By Deb Murphy

Computers, teacher certification and furniture got top billing at Tuesday’s Inyo County Office of Education Board of Directors meeting.

Superintendent Terry McAteer

Superintendent Terry McAteer

With the distribution of new Chrome Books in the next two weeks, every Inyo County student will have their own computer. The program started four years ago with age-appropriate devices for the early grades and will wind up with Dell Chromebooks for high school students. Home Street Middle School students will also be getting the Chromebooks as well, with their one-year old 401 Acer laptops distributed to other county schools to serve as back-ups.
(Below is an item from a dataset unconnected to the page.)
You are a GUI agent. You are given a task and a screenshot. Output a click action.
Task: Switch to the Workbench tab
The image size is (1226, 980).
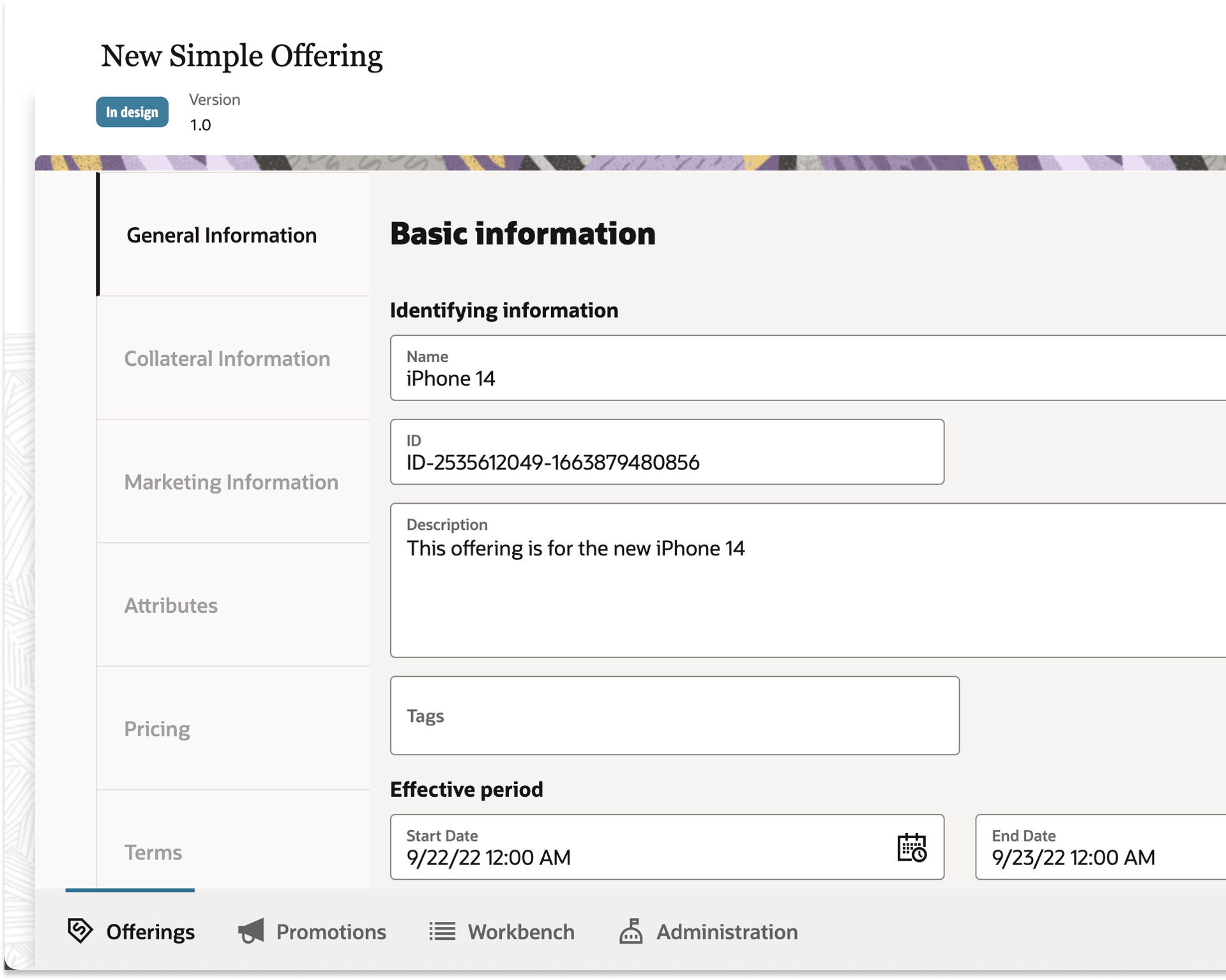point(520,931)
To prepare for a fully-computerized student body, the Office of Education expanded, re-wired or re-did the connective infrastructure at school campuses from Bishop to Lone Pine. The project carried a $150,000 price tag, according to Superintendent Terry McAteer. Fifty county teachers will be heading to a three-day CUE Rock Star conference to prepare for the new age of computerized student bodies. “Next year, Rock Star will be coming to Mammoth,” cutting down on travel costs for county participation, McAteer said.

The Office of Education will be allocating $500,000 for schools to refurnish classrooms, replacing the traditional student writing desks with furnishings more appropriate for computer-equipped students. Classrooms need to have more mobile work spaces, McAteer told his board. “This is not a top-down process,” he said, explaining that the districts will make the choices with his office reviewing the purchases then reimbursing the schools.

The funding will come from two projects that have been held up and not completable during this school year: the Lone Pine science center and the Bishop High School library conversion to a technical center. Both projects will be completed, McAteer said, just not this fiscal year.

The National University teacher credentialing program starts September 3 with 18 potential teachers enrolled, 12 of whom are local to Inyo County, McAteer said. “That’s about the same number of teacher openings we have each year.” McAteer, Inyo and Mono county educators and administrators will be teaching specific sections of the course.

The weekly classes rotate between Cerro Coso campuses in Bishop and Mammoth. “Grow your own teachers” is an answer to the tough job of recruiting teachers to the Eastern Sierra in a highly-competitive marketplace.